(RECORDS PROVIDED begins)
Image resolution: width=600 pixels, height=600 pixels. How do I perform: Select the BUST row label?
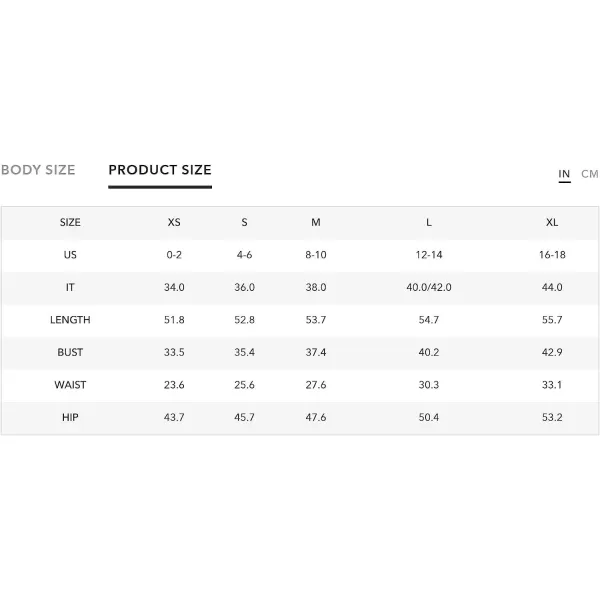click(x=70, y=352)
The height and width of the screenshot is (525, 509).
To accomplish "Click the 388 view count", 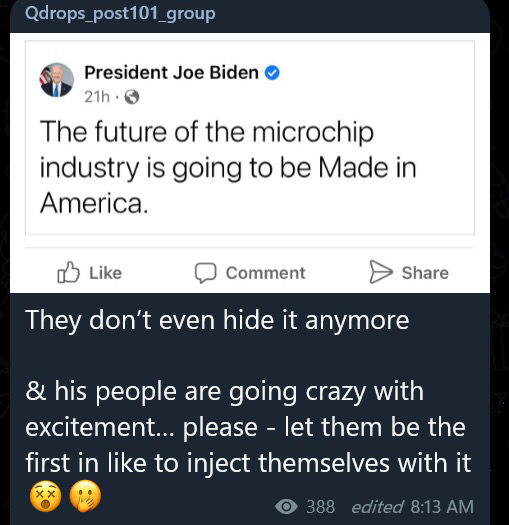I will tap(320, 507).
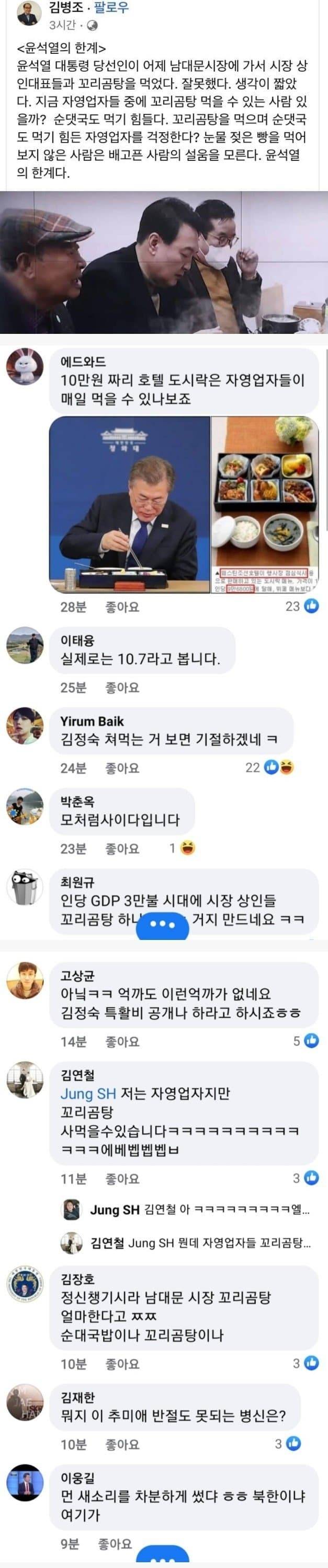328x1568 pixels.
Task: Tap the laughing reaction on 박춘옥's comment
Action: pos(188,849)
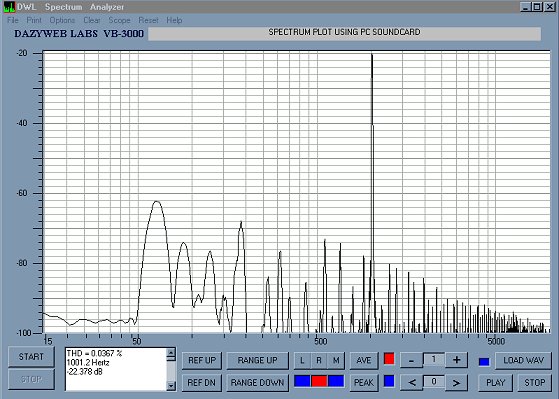
Task: Click the right arrow stepper button
Action: [x=456, y=383]
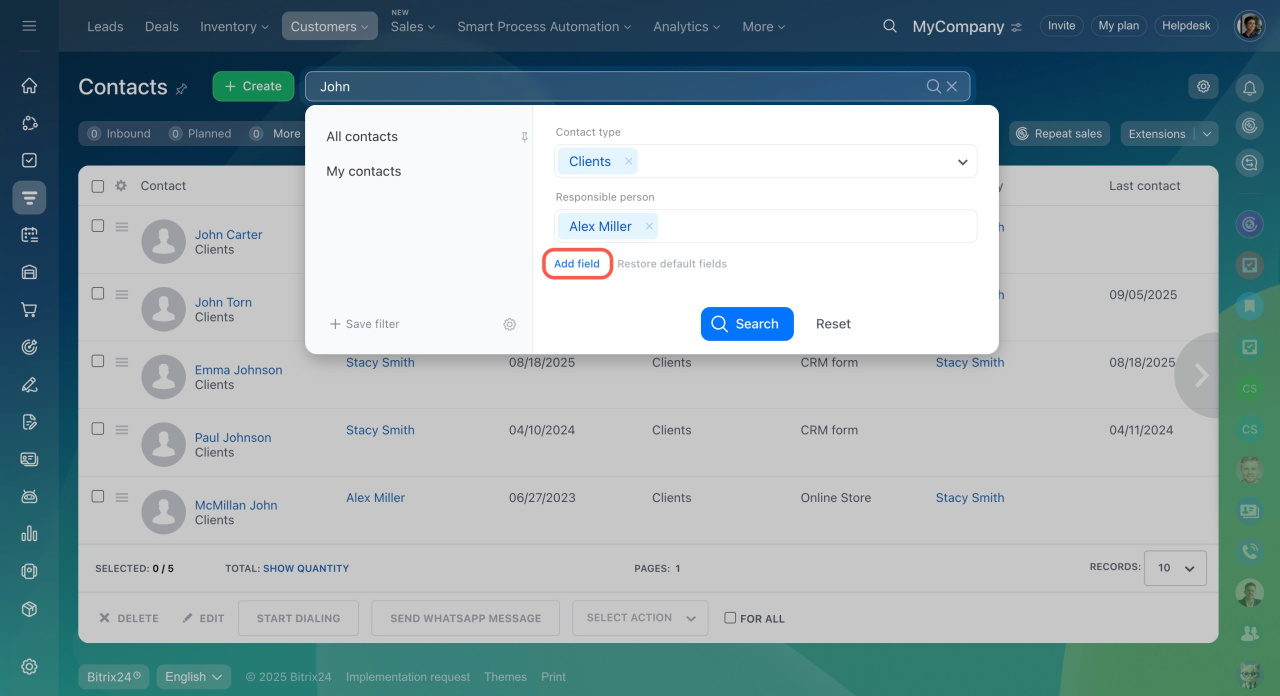Click the magnifier icon in top bar
The height and width of the screenshot is (696, 1280).
[890, 26]
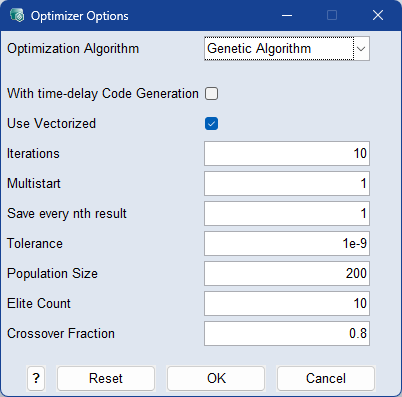
Task: Expand the Optimization Algorithm dropdown arrow
Action: (361, 49)
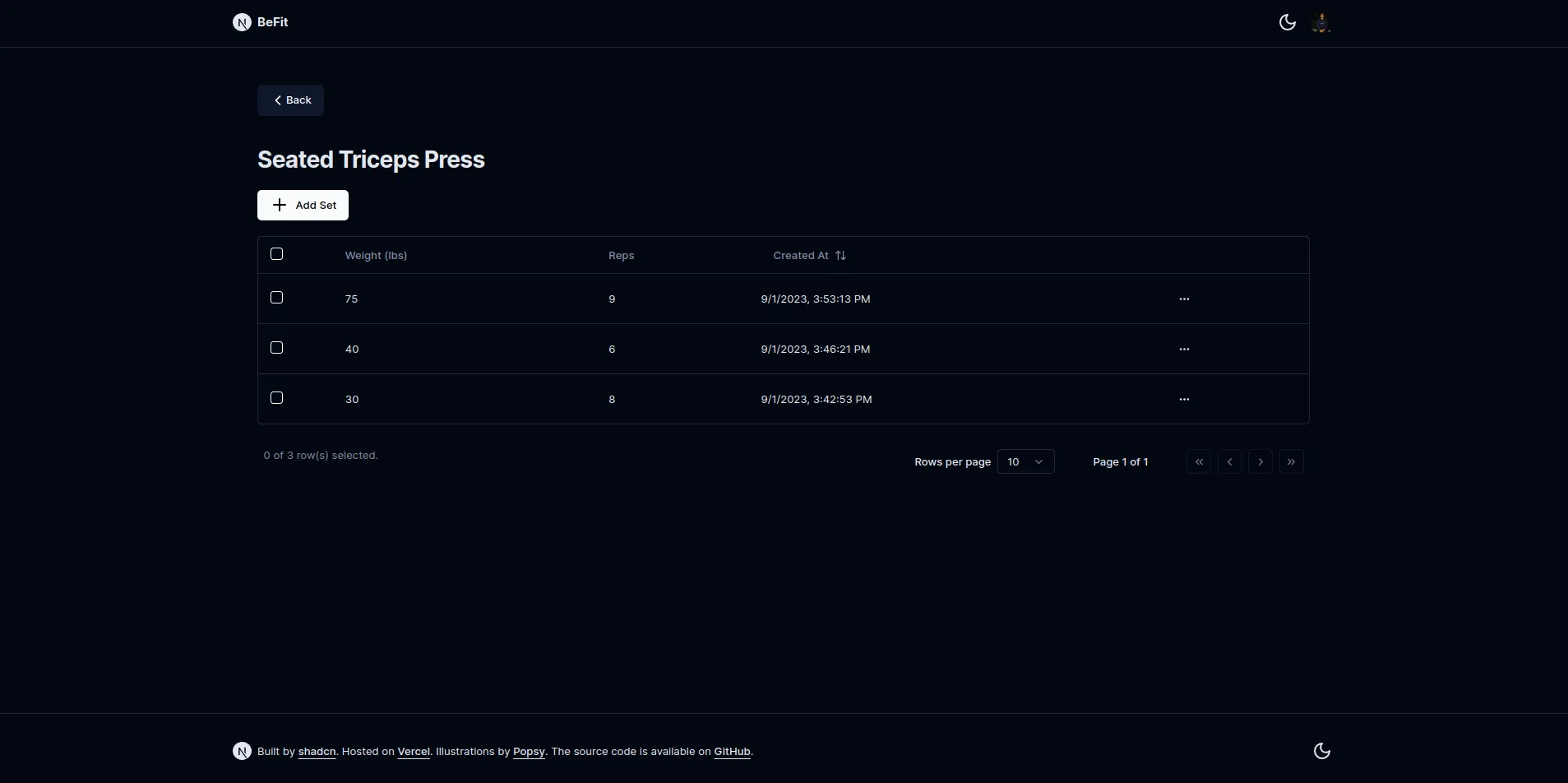Open the user avatar menu

(x=1321, y=23)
(RECORDS PROVIDED ends)
EXERCISE REQUIREMENTS. Up to and including the line containing "The height and width of the screenshot is (525, 509).", repeat every line from the start of the data, but none of the pictures.

SOLVED PROBLEM.
Image resolution: width=600 pixels, height=600 pixels. How do I perform: Select the BUST row label?
click(x=70, y=352)
The height and width of the screenshot is (525, 509).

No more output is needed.